To travel where I did is to spend a week with the spirit of Stone.  Raw and red, the sharp edges soar high above to scrape the sky.  Towers and twisting spires stretch dizzyingly upward, carved into soaring pinnacles by the unending flow of water and scouring wind.  The tiger striping of eons long passed show vivid on the flanks of those jagged peaks.  Voices echo in the narrow valleys, rebounding a sound or sigh upward into the desert sky.

This is Stone unblemished and given voice.  An unchained spirit, the bared bones of Gaia thrust upward in ecstatic dance.

Raw.  Naked somehow, and breathtaking in unfinished, unveiled reality.  The cloak of earth and green struggles to find places to settle–the dance of the mountains still shakes off the entropic shroud.

What did I feel?

Wonder.  The immensity of time and scale and distance.  The shock of color–red, orange, gold–and the perfect blue of the desert sky.

I marveled at the beauty, at the ferocity of those peaks.  I gazed in silence on sun-drenched valleys flanked by immense vermillion guards.

And words failed me.

They fail me still.  How can the bright blaze of those places find a home in language?  How can I capture what it is to feel gentle mist on my face as I stand behind a waterfall’s plunge over a blood red precipice into the pool below me?  These simple symbols cannot hold firm under the weight of red mountains dancing.
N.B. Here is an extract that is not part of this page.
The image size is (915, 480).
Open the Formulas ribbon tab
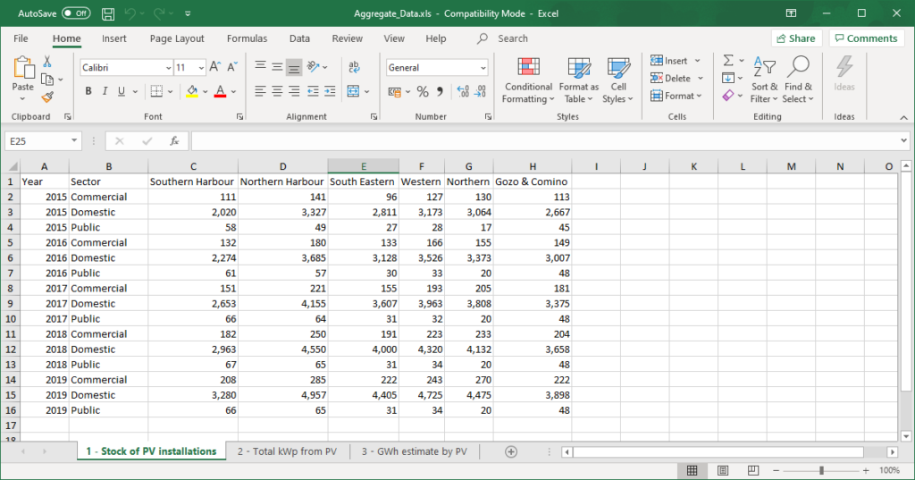click(x=247, y=38)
So many places sang that deep resonance of the sacred.  So many spaces called out for offerings, yet all I carried was my gratitude.  And my wonder.

During my stay, a snippet of poetry by Leonard Cohen appeared in my inbox:

“Ring the bells that still can ring.  Forget your perfect offering.  There is a crack in everything.  That’s how the light gets in.”

Apropos for such a place.  The splendid beauty of the region is the product of cracks, of weakness in the face of wind and water.

And so I write, words rising from the inner stillness like so much smoke.  An offering of language, imperfect reflection of the gift of Place; of Stone and Sky.

That’s how the light got in.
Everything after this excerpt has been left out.